With rounded contact patch it basically puts a greater negative pressure on the water coming in the middle, thereby throwing it out faster comparatively.

And tread depth? Well its pretty straight forward, the more of it, the greater volume of water is able to evacuate.

Winter Performance

Despite both tires possessing the 3 Peak Mountain Snowflake (3PMSF) rating, which is primarily an acceleration benchmark, the Michelin tire still shows remarkable superiority.

Its relatively a better all-weather tire for winter, which interestingly also provides superior dry performance. And this is because of its superb engineered inner and outer construction.

But for the sake of simplicity, let me share the main highlights of this tire here. First off, the tire comes with a narrower section width, coupled with its heavier weight.

Both of these design elements enhance the tire’s ability to trap snow particles within its tread voids, facilitating snow-to-snow contact, which is ideal for traction (on light snowy terrains). Why?

Well because snow tends to adhere better to itself rather than the rubber of a tire.

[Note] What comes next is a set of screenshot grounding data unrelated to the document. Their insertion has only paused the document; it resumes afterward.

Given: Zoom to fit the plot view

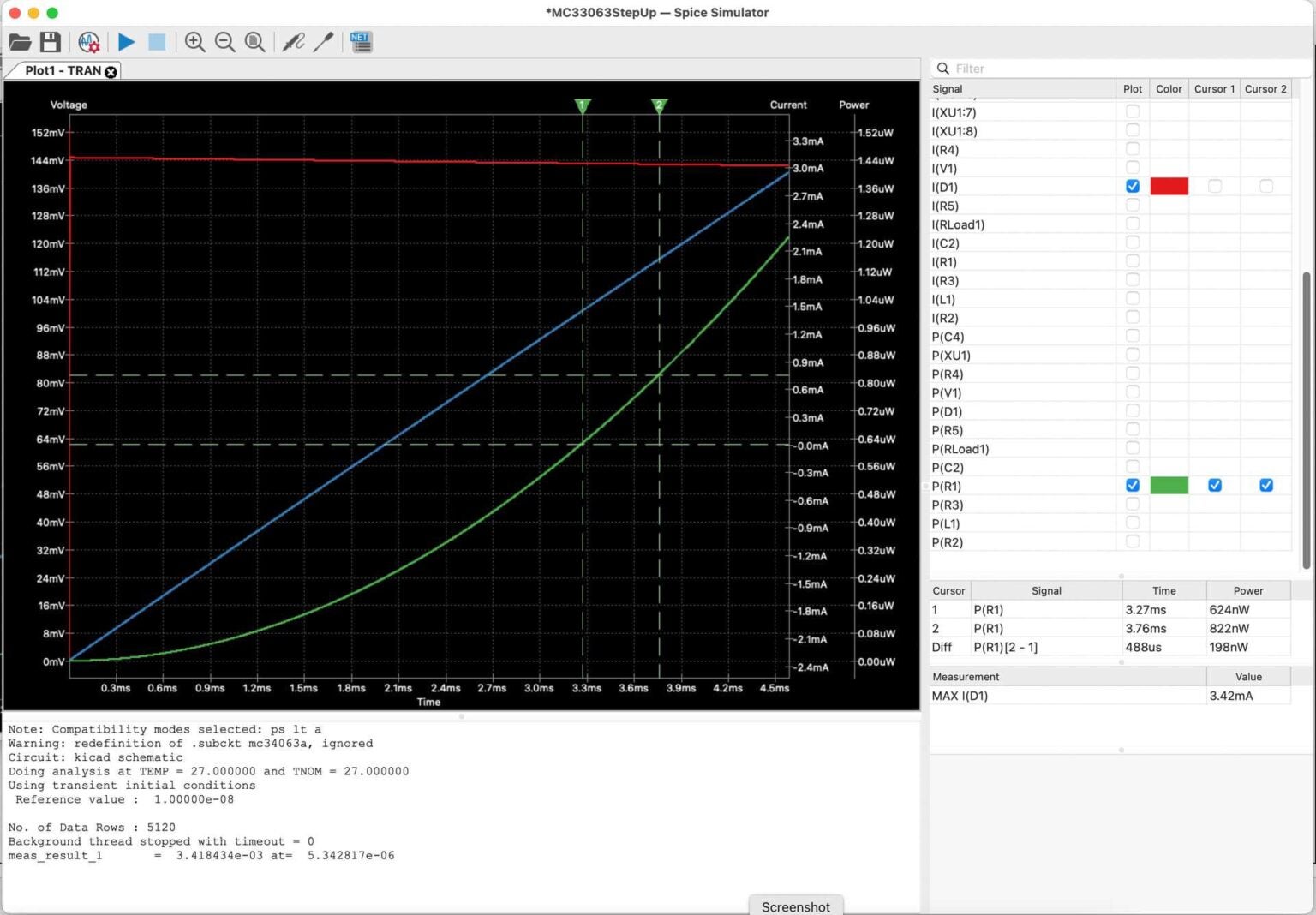Looking at the screenshot, I should tap(254, 41).

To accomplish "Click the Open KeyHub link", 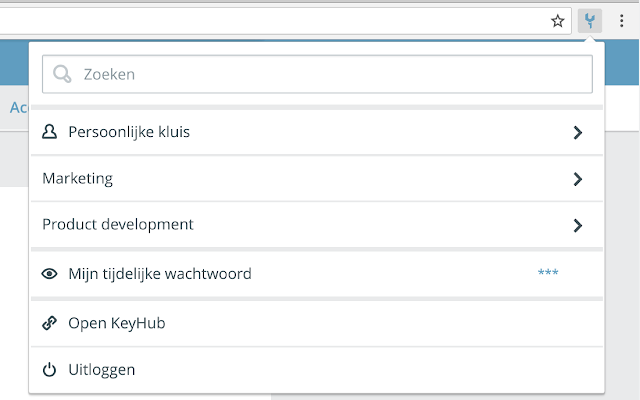I will (116, 324).
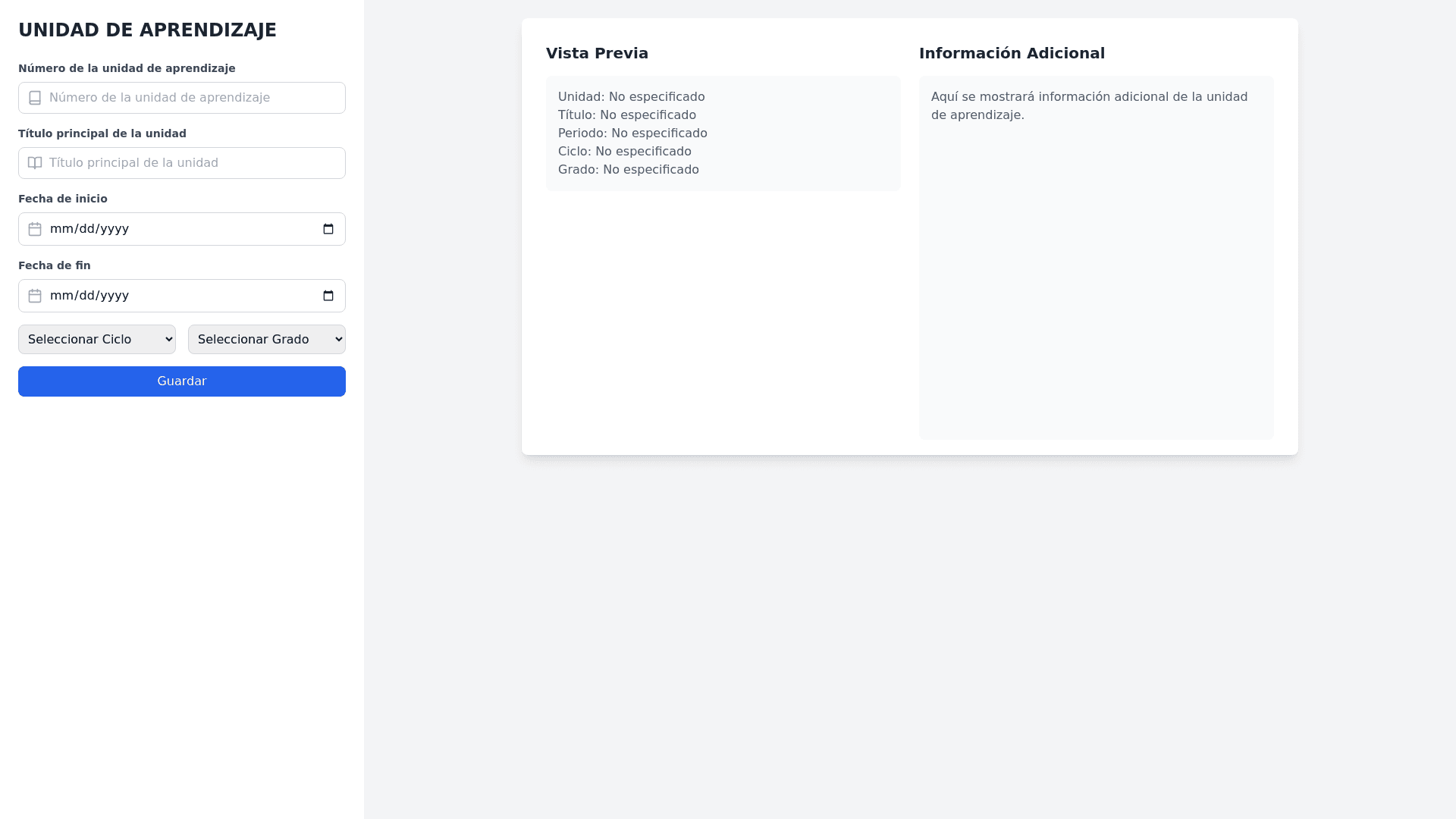Click the UNIDAD DE APRENDIZAJE title
Image resolution: width=1456 pixels, height=819 pixels.
click(147, 30)
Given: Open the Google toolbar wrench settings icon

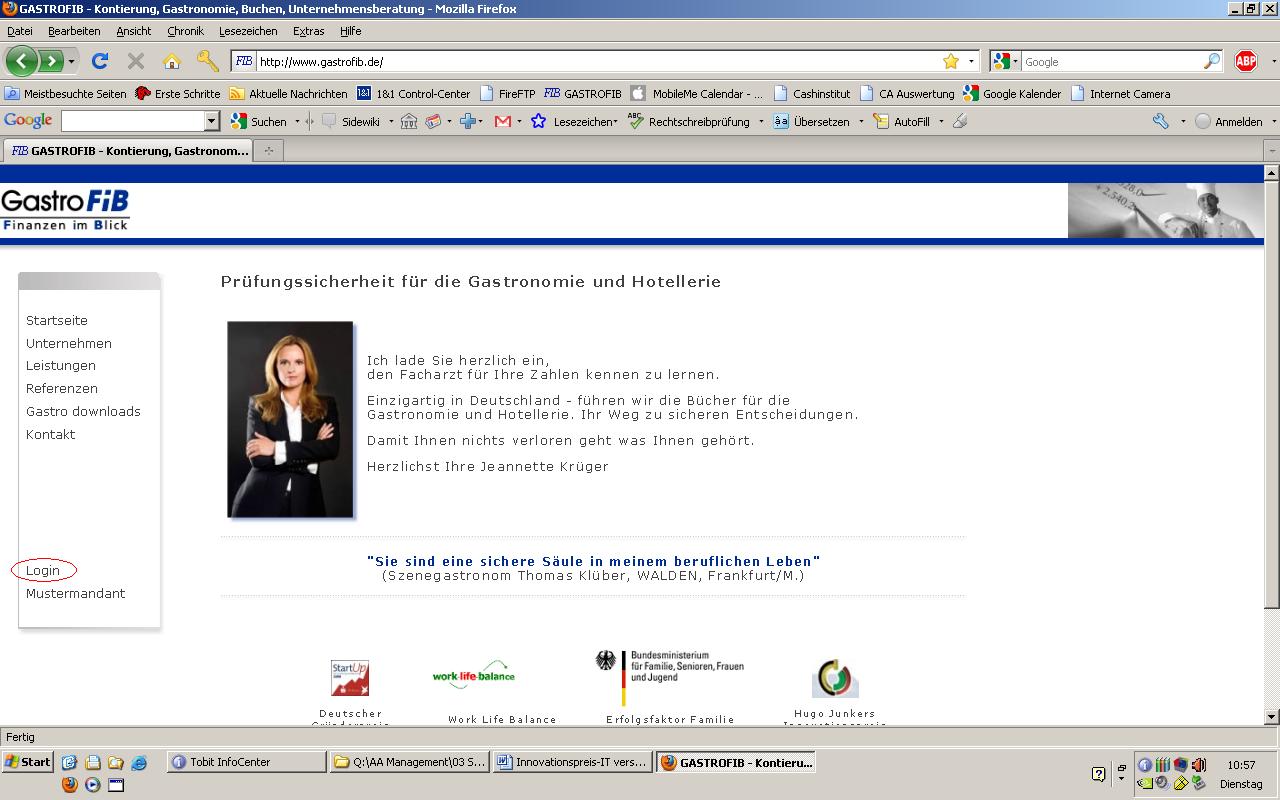Looking at the screenshot, I should [x=1160, y=121].
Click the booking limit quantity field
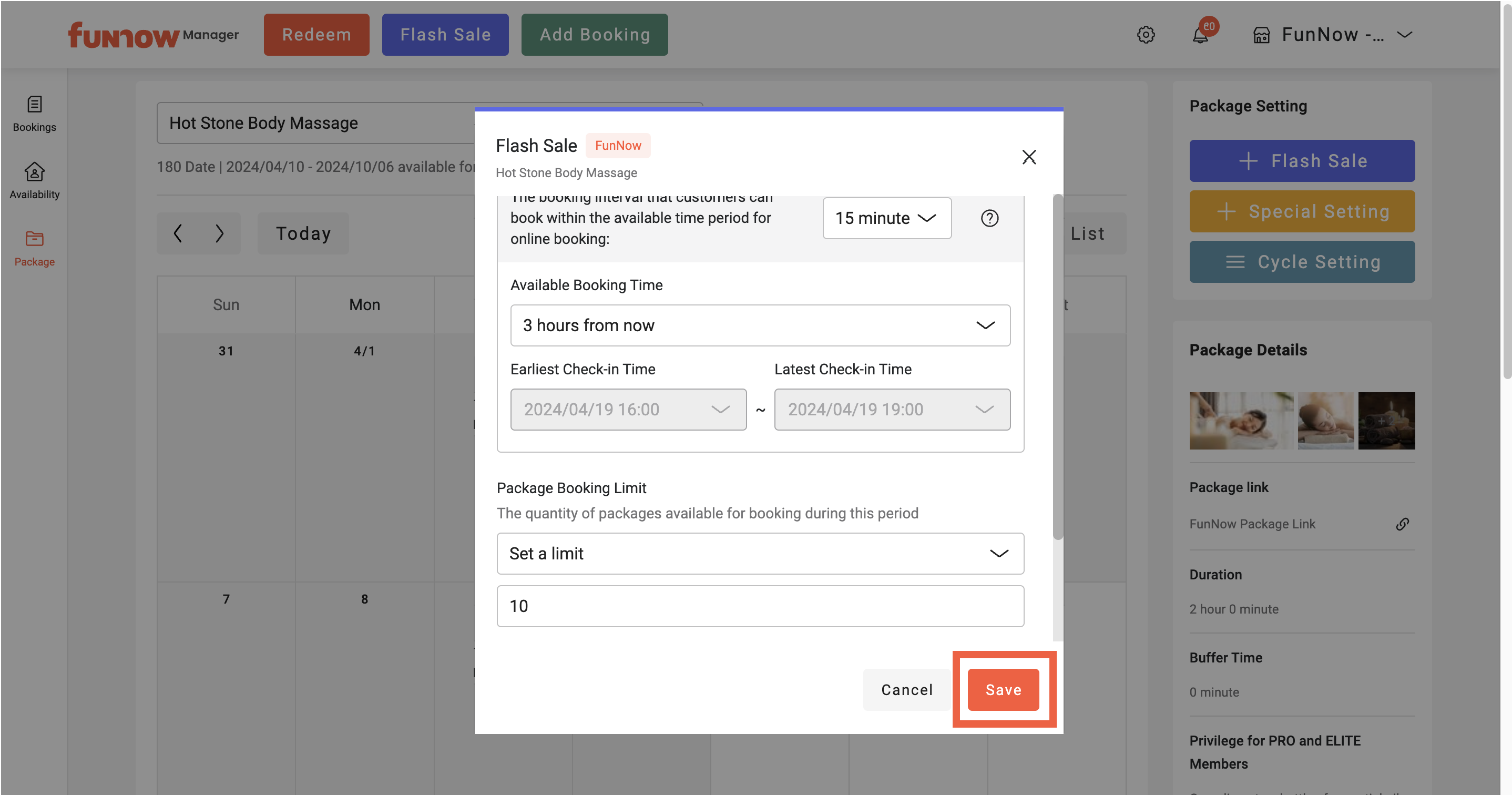This screenshot has width=1512, height=796. click(760, 606)
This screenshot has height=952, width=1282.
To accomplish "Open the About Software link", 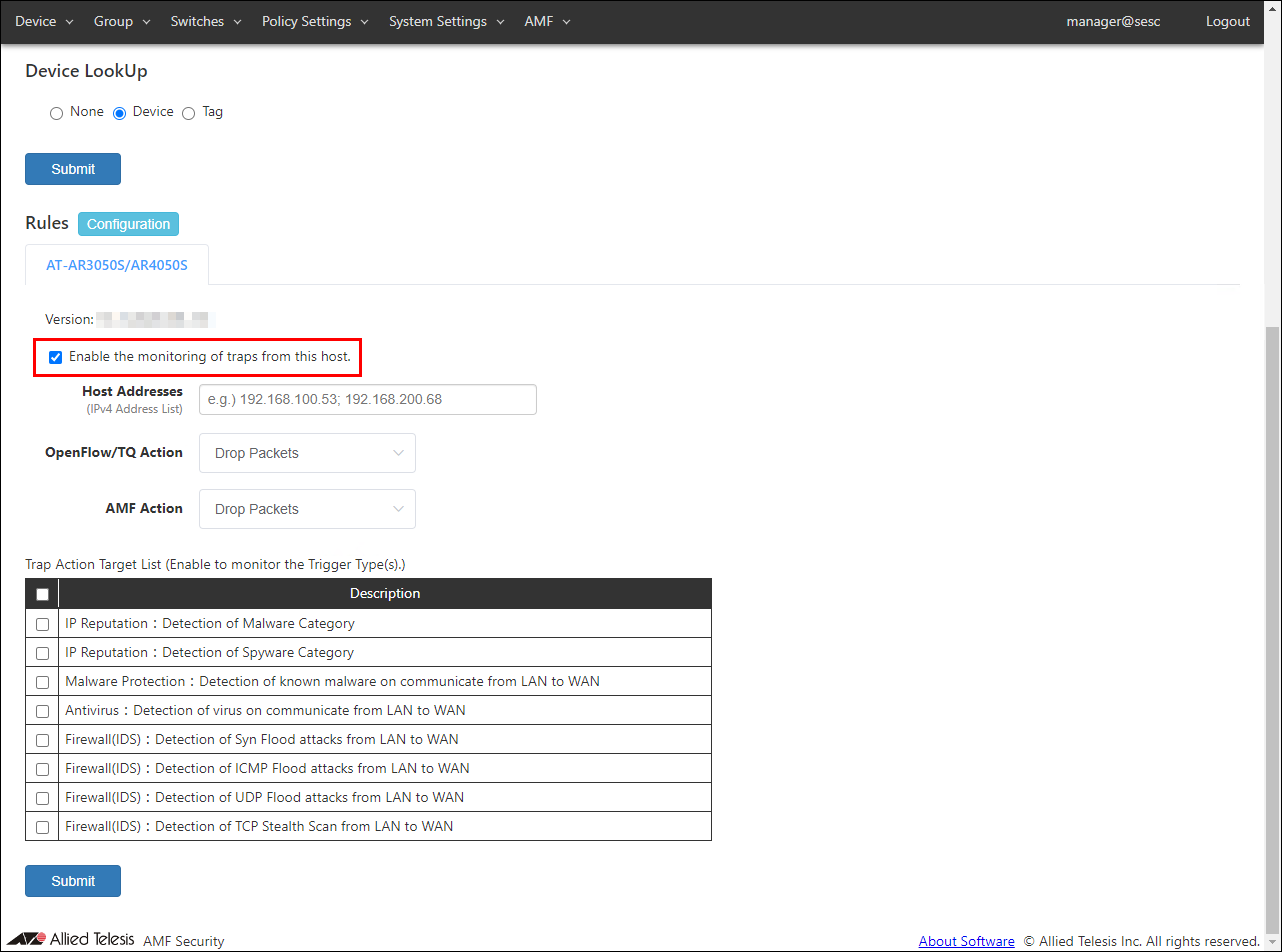I will (966, 941).
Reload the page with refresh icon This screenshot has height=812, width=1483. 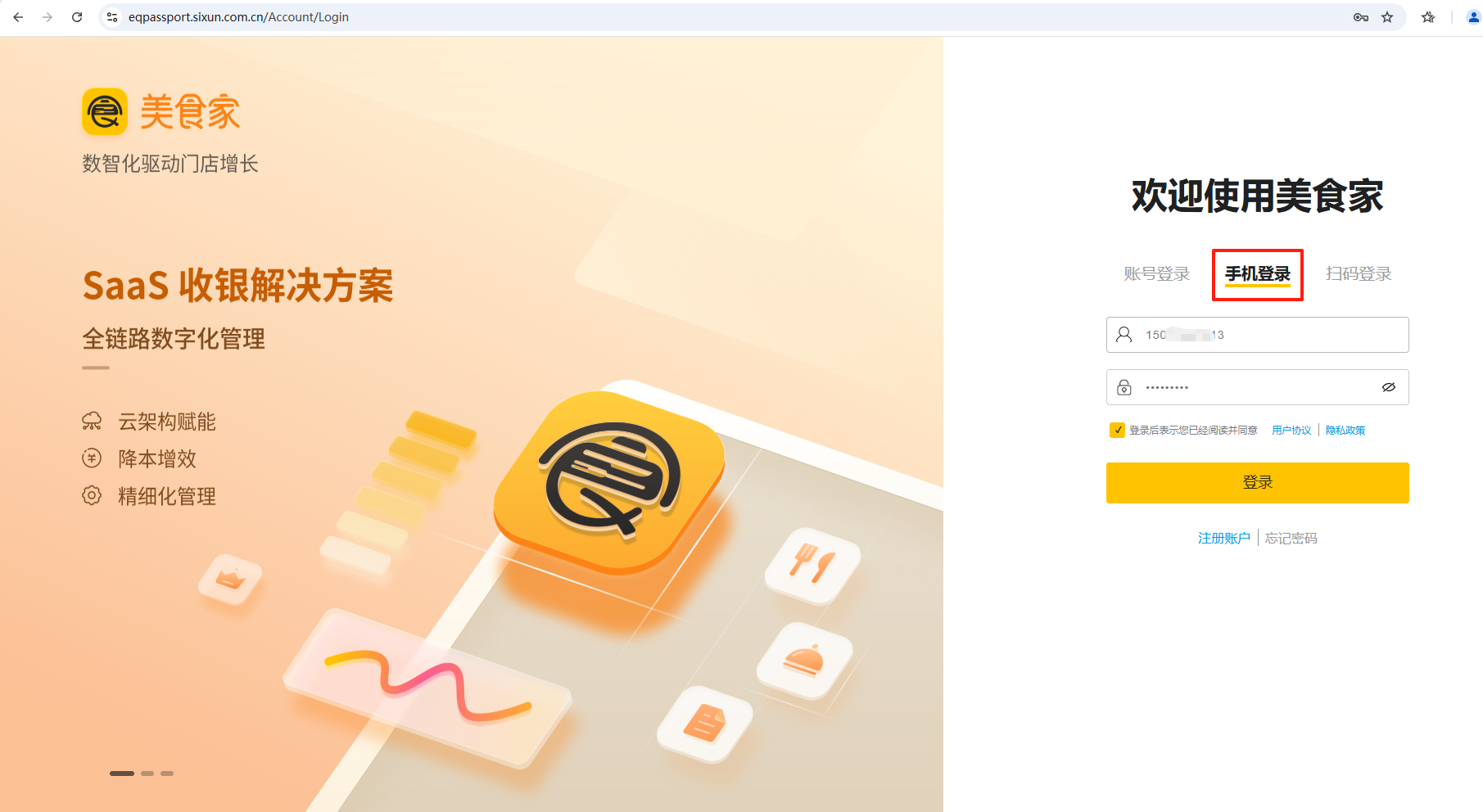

Additionally, the CrossClimate 2 is designed with a relatively more thermally adaptive rubber compound. So in freezing temperatures, this feature ensures that the tire’s biters and snow vices remain supple, enhancing grip on snowy surfaces and consequently improving traction.

And speaking of biters, its interlocking siping in the middle along with snow vices are pretty helpful, allowing it to particularly excel in ice braking. (Bridgestone Turanza AS6 linear sipes on the other hand, tend to get stiffer, losing effectiveness).

It’s important to clarify that the 3PMSF rating doesn’t directly imply enhanced braking or handling on snow, it indicates approximately 10% better performance than a standard all-season tire. Learn more about it here.

Tread Longevity

For tread longevity, a few things matter: how much the tire resists rolling (rolling resistance), what it’s made of (composition), and the depth of its tread.

Now here rolling resistance is pretty straightforward: more friction means faster wear.

The composition is about the rubber mix used in the tire: harder rubber tends to last longer. And deeper treads usually mean you won’t need a replacement as soon. But, too much tread depth can actually increase the rolling resistance, so tires need to find a optimal balance here.

Now both tires although have similar tread depth and weight (looking at all sizes). But the Turanza All Season 6 still manages to last a little longer in comparison to CrossClimate 2.

This is thanks to its stiffer rubber mix, which doesn’t wear down as quickly.

Take Home Points

Wrapping up, its clear that choosing the right tire here is tricky as it’s all about weighing the pros and cons. I mean both tires offer distinct advantages, so there’s no outright winner in this comparison.

The CrossClimate 2 dominates in dry performance, particularly offering superior longitudinal grip, though also leads in overall handling.

Whereas the Turanza All Season 6 is the best tire to have for wet braking and yes it’s also having an upper hand in terms of steering response and wet cornering too. Though in terms of hydroplaning resistance, not so much.

For winter conditions, the CrossClimate 2’s design and material composition give it an edge, providing better traction and handling on snowy surfaces.

And yes Michelin also leads in providing superior overall comfort. However it lacks to Bridgestone tire in terms of fuel economy and tread longevity.